Gençler Tarlabaşı istikametinden zorladı ve biri belinden tabancayı çıkarıp ateş etti. Sonra ikinci bir genç, aynısını yaptı. Ben o anı fotoğrafladım.
O zaman serbest çalışan gazeteci olduğum için götürüp parça başı iş olarak Hayat Mecmuası'na verdim fotoğrafları. Merak eden arşivi tarar kim nasıl nereden ilk ateşi açmış görür.

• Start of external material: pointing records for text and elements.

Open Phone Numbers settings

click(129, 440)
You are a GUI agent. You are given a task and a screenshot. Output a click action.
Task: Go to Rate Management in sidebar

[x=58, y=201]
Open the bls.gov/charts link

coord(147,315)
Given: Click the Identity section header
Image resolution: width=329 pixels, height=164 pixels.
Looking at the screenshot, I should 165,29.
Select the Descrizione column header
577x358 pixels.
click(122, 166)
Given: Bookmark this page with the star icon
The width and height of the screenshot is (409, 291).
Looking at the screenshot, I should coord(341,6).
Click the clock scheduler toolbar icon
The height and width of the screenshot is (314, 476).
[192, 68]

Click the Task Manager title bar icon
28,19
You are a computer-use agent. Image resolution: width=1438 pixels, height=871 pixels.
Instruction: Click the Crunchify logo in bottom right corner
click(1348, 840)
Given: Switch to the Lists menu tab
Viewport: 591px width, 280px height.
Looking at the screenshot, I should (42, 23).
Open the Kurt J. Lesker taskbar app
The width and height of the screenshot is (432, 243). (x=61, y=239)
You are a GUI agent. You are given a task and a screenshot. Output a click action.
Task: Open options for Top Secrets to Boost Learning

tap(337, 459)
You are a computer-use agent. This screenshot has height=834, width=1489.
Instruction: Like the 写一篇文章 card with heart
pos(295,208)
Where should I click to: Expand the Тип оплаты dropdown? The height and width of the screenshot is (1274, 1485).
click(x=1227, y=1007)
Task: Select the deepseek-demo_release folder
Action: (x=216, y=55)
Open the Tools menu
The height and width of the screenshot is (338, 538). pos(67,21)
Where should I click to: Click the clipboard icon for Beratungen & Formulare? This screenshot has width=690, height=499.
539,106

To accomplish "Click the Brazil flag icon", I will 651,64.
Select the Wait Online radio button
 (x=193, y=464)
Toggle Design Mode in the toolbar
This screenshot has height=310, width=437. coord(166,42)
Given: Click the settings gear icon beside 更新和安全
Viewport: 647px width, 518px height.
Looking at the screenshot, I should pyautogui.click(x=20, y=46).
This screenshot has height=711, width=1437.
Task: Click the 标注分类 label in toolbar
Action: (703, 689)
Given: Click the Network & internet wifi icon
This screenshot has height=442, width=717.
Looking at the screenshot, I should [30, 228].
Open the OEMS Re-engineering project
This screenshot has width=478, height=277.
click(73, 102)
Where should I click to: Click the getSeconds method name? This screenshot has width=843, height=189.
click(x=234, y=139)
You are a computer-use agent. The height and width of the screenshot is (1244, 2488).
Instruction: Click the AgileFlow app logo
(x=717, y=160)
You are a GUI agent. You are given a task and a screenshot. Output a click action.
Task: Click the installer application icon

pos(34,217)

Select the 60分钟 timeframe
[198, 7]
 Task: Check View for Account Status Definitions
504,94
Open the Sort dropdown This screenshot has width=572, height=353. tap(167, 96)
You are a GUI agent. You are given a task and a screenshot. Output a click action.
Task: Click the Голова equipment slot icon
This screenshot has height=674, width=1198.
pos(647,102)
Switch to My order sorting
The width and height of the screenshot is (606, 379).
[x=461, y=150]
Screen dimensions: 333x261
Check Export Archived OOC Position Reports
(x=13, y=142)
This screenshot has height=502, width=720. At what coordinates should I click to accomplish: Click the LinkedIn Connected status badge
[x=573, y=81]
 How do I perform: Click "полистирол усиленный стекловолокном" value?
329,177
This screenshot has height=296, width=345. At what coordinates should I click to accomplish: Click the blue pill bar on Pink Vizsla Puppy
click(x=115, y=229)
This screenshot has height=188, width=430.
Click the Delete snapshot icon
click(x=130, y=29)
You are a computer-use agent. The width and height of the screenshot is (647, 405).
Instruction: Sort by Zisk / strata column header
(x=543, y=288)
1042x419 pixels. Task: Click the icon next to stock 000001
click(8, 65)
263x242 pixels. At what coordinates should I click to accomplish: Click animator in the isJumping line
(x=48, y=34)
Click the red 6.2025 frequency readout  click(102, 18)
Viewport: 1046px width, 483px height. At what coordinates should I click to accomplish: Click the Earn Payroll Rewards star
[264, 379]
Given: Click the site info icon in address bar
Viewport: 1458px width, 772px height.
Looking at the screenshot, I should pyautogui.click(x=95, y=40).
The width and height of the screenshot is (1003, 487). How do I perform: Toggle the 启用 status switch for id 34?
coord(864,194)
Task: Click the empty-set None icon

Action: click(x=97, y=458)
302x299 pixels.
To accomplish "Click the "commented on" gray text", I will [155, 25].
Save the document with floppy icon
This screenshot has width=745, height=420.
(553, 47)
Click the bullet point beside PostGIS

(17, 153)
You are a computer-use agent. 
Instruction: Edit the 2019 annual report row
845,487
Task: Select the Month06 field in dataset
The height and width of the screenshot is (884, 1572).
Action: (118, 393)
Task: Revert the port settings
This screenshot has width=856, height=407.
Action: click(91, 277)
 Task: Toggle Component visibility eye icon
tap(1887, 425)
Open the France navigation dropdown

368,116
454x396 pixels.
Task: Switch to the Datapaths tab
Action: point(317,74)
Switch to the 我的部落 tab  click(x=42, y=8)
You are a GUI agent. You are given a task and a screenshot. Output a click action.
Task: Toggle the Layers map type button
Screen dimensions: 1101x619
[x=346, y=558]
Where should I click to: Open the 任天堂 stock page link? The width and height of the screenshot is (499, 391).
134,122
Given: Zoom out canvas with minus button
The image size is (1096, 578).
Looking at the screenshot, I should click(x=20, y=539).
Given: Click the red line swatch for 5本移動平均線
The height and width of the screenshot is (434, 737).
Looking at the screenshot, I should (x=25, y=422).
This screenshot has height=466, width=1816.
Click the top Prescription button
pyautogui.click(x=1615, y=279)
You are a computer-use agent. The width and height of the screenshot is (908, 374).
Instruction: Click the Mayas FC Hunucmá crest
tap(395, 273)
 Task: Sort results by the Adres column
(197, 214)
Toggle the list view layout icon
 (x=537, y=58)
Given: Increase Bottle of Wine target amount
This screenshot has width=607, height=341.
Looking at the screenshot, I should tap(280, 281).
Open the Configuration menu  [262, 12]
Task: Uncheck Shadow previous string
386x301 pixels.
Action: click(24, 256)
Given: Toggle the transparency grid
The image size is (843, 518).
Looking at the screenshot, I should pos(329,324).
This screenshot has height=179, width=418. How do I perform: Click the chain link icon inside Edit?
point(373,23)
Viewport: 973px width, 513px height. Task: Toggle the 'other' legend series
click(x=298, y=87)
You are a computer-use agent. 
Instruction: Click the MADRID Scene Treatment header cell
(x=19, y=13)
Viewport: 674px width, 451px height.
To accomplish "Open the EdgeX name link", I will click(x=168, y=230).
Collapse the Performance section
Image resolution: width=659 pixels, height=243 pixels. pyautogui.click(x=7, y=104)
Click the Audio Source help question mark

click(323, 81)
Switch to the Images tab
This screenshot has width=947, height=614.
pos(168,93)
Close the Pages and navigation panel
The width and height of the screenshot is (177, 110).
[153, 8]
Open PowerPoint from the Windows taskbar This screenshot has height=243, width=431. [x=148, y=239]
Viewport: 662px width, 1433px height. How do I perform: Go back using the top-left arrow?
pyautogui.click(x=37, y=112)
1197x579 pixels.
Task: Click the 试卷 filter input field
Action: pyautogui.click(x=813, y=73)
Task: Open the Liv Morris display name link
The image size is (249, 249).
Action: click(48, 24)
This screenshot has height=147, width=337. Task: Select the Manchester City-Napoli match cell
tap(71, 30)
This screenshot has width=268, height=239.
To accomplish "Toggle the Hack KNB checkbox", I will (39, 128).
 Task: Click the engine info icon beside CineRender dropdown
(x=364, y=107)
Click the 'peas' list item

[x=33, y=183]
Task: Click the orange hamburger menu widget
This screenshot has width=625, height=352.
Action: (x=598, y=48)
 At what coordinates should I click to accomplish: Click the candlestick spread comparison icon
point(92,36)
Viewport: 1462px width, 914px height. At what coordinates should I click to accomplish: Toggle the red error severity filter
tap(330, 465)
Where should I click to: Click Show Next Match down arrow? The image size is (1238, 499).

Eklemek istediğim de şu. 1 Mayıs 77'yi daha iyi anlamak için geriye doğru 1 haftalık arşiv taraması yapın. 27-28-29-30 Nisan 77 gazetelerinin çoğunda "Mao'cular Taksim'e zorla girecek, kan su gibi akacak" türünden öngörüler (!) var. Devlet bunu bile bile sessiz kaldı ve 'kurtlar birbirini yerse çoban rahat eder' mantığıyla tezgaha yol verdi.

Tarihi kareler

Kitleler öyle bir terrorize edilmişti ki, orada tabanca değil kesekağıdı patlasa sonuç değişmezdi. 33 ölümüm sadece 5'i kurşunlanma sonucu. Diğerleri ezilme-boğulma ve sanırım Nazan Ünaldı adlı işçi kadının panzer altında kalması sonucu.
Sular idfaresi ya da otel tepesinden yaylım ateşi açılsa sonuç bu mu olurdu herkes düşünsün. Dikkatinizi çekmek istediğim bir başka olay daha var.
Şunca yılın gazetecisi olmak bir yana, bir sade vatandaş olarak bile olayla ilgili söylediklerimi resmi bir kurumdan dikkate alan olmadı. O zaman da olmamıştı zaten. Haydi o devrin koşullarında kimsenin işine gelmedi de şimdi niye bir savcı çıkıp; "Gel bakalım Savaş Efendi. Anlat gördüğünü" demiyor bilemiyorum. Oysa Coşkun Aral'la benim çektiğim 1 Mayıs 1977 fotoğrafları merhum Gökşin Sipahioğlu tarafından özel bir kurye Paris'ten İstanbul'a gönderilerek daha olay gecesi aldırılmıştı. O hafta çıkan ve dünyanın en saygınyaygın dergilerinden olan Amerikan Newsweek dergisinde imzalarımızla yayınlanmıştı o fotoğraflar. Neyse yani. Yeniden söylüyorum;
'Kanlı tezgahın ardında yatanları ortaya çıkarmaya niyeti, gayreti olacak kim varsa, bilip gördüğümü anlatmaya hazırım.' Tarihi diyebileceğim ilk ateş eden karesi de arşivlerde mevcutken, belgesi de yanında caba.